### Exercise aim
Within the data below, find the string "user" and return each line where it occurs.

### Extracted entries
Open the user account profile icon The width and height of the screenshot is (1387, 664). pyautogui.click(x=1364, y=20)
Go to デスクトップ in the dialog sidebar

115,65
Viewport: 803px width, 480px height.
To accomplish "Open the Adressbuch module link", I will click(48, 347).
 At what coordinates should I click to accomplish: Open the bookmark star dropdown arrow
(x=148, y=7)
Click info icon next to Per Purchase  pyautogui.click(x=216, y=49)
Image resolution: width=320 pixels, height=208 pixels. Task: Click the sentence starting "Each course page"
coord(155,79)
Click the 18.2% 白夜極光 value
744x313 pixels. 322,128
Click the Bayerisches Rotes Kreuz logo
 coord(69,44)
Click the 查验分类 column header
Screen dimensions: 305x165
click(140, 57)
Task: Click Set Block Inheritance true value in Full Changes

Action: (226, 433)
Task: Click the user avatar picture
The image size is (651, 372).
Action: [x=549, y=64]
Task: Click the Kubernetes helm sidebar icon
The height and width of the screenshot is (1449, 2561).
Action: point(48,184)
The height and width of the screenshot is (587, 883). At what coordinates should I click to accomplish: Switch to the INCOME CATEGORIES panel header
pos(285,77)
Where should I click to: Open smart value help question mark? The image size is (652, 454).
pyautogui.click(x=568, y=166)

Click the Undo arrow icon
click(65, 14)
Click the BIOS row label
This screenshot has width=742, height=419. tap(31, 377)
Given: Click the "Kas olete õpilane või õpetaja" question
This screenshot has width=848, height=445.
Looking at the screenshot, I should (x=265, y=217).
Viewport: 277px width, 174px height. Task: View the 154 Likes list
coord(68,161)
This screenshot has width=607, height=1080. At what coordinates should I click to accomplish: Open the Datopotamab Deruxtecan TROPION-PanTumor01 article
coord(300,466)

### Problem solution
Open the user account profile icon The width and height of the screenshot is (1387, 664). pyautogui.click(x=1364, y=20)
Task: Click the user avatar picture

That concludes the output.